RIYADH: US Secretary of State Antony Blinken on Wednesday sought to make headway with Saudi Arabia on normalisation with Israel, hoping a potentially historic deal will offer incentives to end the war in Gaza.
The top US diplomat flew directly from Tel Aviv in Israel to the Saudi capital Riyadh, a mere two-hour flight impossible on commercial airliners, on a tour of the Middle East days before the US election.
Speaking to reporters on the tarmac in Tel Aviv, Blinken urged keeping “eyes on the strategic prize” of Israel-Saudi normalisation as his efforts for a Gaza ceasefire ground on with no immediate breakthrough in sight.
“There remains, despite everything that’s happened, an incredible opportunity in this region to move in a totally different direction,” Blinken said before boarding his US government plane.
“Saudi Arabia would be right at the heart of that, and that includes potentially normalisation of relations with Israel,” he added.

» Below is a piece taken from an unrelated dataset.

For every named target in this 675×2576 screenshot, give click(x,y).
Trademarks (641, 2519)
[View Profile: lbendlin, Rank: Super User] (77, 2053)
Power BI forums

Blinken met at the Riyadh airport with Saudi Arabia’s foreign minister, Prince Faisal bin Farhan, and later spoke for an hour with the kingdom’s de facto ruler, Crown Prince Mohammed bin Salman.
The State Department in a statement said Blinken and the prince discussed “the need to end the war in Gaza” as well as efforts to build “lasting regional stability, including through greater integration among countries in the region”.
Recognition by Saudi Arabia would be seen as a turning point in acceptance of Israel as the kingdom is guardian of Islam’s two holiest sites.
Before Hamas launched its unprecedented attack on Israel on October 7, 2023, Israeli Prime Minister Benjamin Netanyahu had spoken in glowing terms of the prospects for ties with Saudi Arabia.